At the Great Exhibition of 1851 in London, Frodsham exhibited a three quarter plate calibre signed with the letters "AD. FMSZ", a cryptogram for the year 1850. The code is formed by the numerical sequence of the letters in "Frodsham," with a "Z" for zero. The firm subsequently used the code for its most important timepieces.
The movement of the present watch was supplied by Nicole Nielsen, who, towards the end of the Victorian era and for the first 30 years of the 20th century, crafted some of the finest and most complicated English watches ever made.
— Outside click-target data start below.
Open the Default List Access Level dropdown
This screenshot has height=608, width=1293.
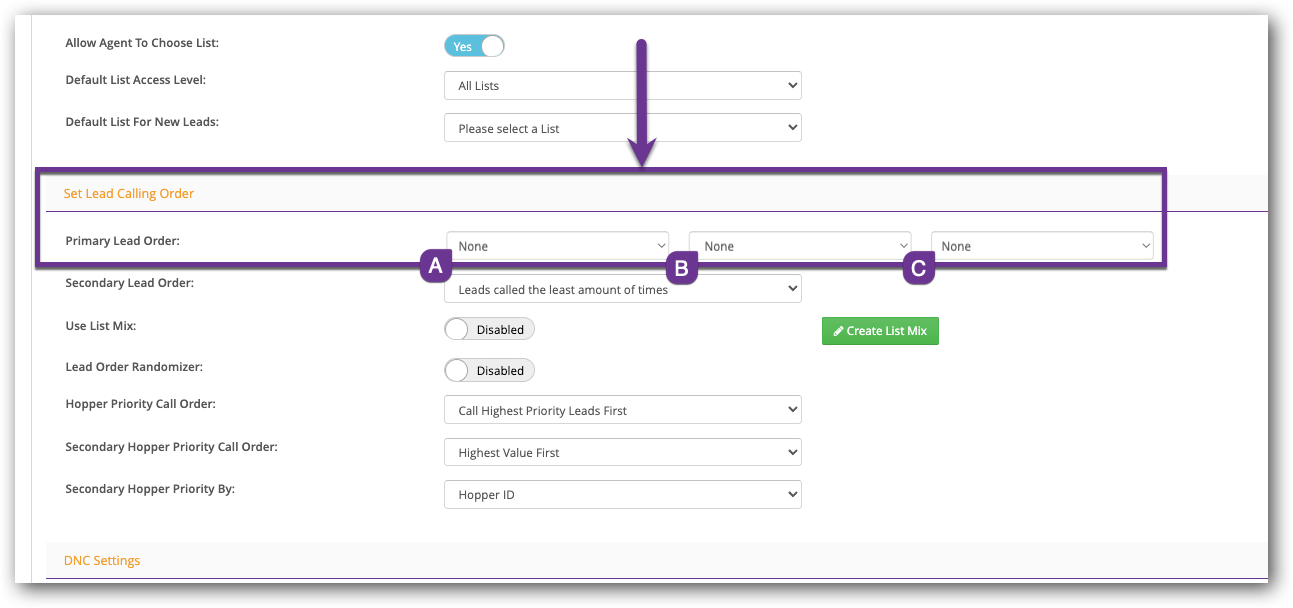pos(622,86)
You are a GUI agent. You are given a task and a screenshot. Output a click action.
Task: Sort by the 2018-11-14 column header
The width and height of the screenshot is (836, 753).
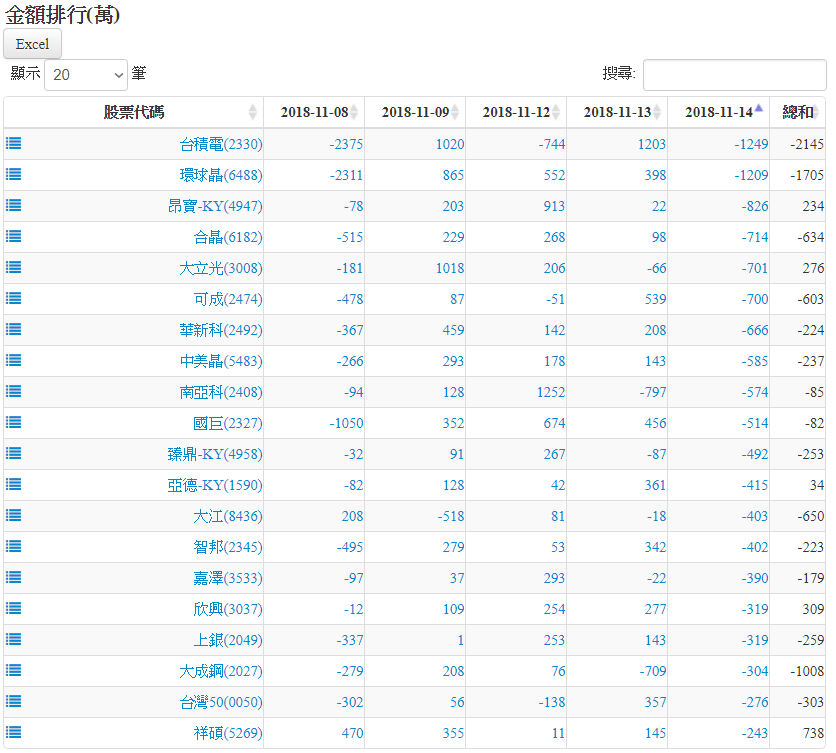click(718, 112)
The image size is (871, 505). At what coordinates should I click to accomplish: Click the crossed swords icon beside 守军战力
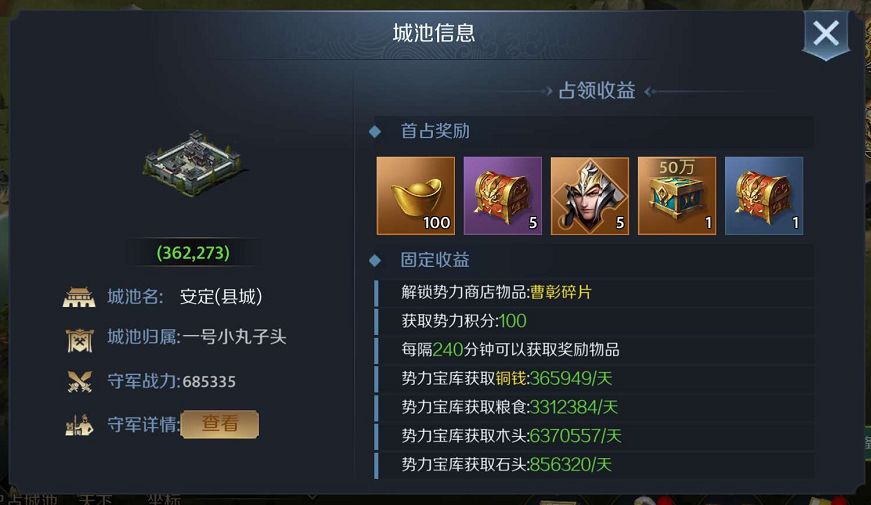[x=79, y=382]
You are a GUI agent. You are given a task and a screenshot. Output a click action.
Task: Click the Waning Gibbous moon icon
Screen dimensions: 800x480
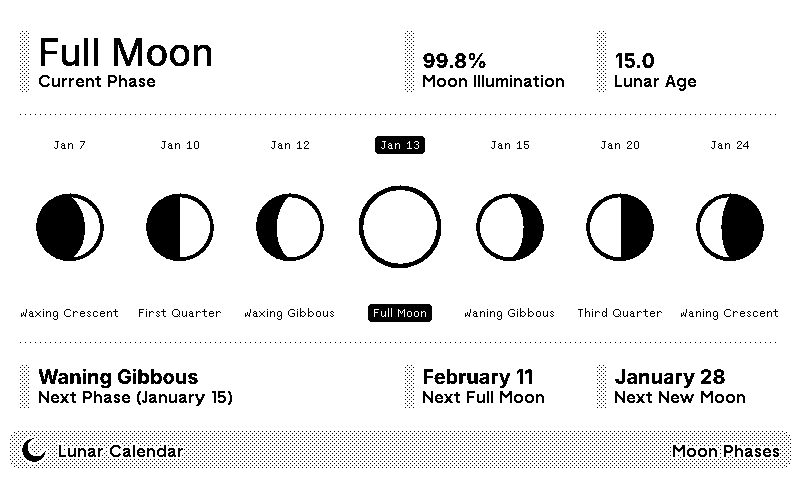[510, 227]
In 1839 Adolphe Nicole and Jules Capt, both talented Swiss watchmakers, set up business in London at 80B Dean Street. The firm later moved to 14 Soho Square where it remained until the company finally closed in 1934. Nicole & Capt were highly successful and won medals in many international exhibitions such as Paris in 1855 and 1867, Philadelphia in 1878 and Sydney in 1879. In 1876 Jules Capt died and in the same year his place as partner was filled by the Danish-born watchmaker Sophus Emil Nielsen and the company became Nicole, Nielsen & Co. By 1880 the company was being run by Nielsen. They specialised in making super-complicated keyless watches often incorporating specifications such as perpetual calendar, chronograph, split seconds chronograph, repetition, temperature, equation of time and their most famous escapement; the Nicole Nielsen tourbillon. Invented by Breguet (1747-1823), the tourbillon is an escapement that revolves so that the balance pallets and escape wheel move through all the vertical positions in a given time period, usually once every minute. Delicate, expensive and fascinating to observe the tourbillon was Nicole, Nielsen's specialty. The Company designed their own tourbillon carriage, instantly recognisable and revered by collectors.
Many of their best watches were made for top retailers such as Smith & Sons, founded circa 1851, one of London's leading firms for high quality and complicated watches at the end of the 19th and beginning of the 20th century.